# Your goal
How many of the lines below contain the word "three"? Reply with the number alone.

(Dataset items)
BEGIN
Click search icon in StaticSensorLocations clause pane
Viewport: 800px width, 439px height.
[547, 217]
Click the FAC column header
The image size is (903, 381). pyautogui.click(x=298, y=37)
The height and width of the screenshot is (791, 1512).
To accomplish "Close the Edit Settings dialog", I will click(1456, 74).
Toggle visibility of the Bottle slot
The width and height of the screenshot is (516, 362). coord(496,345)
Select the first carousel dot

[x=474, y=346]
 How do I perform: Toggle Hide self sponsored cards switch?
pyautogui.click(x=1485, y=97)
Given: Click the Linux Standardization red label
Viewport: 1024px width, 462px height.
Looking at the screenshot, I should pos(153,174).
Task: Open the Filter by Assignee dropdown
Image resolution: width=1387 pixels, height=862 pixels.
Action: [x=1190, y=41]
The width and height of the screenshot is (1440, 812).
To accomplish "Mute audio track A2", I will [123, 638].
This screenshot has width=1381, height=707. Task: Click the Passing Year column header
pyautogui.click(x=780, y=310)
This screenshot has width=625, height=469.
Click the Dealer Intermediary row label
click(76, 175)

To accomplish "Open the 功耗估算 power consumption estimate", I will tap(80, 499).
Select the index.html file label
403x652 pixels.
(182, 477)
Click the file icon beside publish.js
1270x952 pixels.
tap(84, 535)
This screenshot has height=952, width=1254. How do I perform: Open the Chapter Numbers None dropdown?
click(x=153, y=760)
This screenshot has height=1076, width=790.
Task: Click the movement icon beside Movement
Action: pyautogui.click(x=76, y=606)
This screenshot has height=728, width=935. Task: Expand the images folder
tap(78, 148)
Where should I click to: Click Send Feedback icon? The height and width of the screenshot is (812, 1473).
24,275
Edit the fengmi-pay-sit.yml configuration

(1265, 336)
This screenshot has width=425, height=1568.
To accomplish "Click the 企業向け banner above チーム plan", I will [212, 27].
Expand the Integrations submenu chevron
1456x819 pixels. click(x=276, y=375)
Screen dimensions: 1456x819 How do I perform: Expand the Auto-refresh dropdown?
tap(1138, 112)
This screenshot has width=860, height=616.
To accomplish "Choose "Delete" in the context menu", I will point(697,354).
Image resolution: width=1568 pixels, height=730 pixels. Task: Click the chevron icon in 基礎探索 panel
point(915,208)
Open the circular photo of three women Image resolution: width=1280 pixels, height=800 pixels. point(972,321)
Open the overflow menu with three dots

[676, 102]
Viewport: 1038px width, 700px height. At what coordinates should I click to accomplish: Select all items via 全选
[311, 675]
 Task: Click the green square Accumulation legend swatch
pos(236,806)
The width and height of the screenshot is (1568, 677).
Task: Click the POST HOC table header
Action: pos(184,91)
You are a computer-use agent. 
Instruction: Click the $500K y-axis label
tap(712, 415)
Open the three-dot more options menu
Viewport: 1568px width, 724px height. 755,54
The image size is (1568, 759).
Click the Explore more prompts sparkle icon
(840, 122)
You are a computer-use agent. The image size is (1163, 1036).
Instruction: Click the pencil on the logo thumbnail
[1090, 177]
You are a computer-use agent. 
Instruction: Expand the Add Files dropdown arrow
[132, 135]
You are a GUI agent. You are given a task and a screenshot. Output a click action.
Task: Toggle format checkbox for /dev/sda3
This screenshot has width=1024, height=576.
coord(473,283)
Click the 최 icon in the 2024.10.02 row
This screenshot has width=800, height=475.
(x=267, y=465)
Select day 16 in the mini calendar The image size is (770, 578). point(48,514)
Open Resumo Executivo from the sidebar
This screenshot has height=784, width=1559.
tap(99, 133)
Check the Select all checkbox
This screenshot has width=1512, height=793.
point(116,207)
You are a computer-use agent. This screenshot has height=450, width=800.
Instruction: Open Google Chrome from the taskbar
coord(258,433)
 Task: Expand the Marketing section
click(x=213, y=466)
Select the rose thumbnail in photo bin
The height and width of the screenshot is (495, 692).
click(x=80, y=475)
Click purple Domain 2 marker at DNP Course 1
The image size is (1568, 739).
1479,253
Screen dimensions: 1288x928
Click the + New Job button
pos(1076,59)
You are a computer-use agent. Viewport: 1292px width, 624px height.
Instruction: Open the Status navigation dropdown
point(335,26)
END
# Task response
3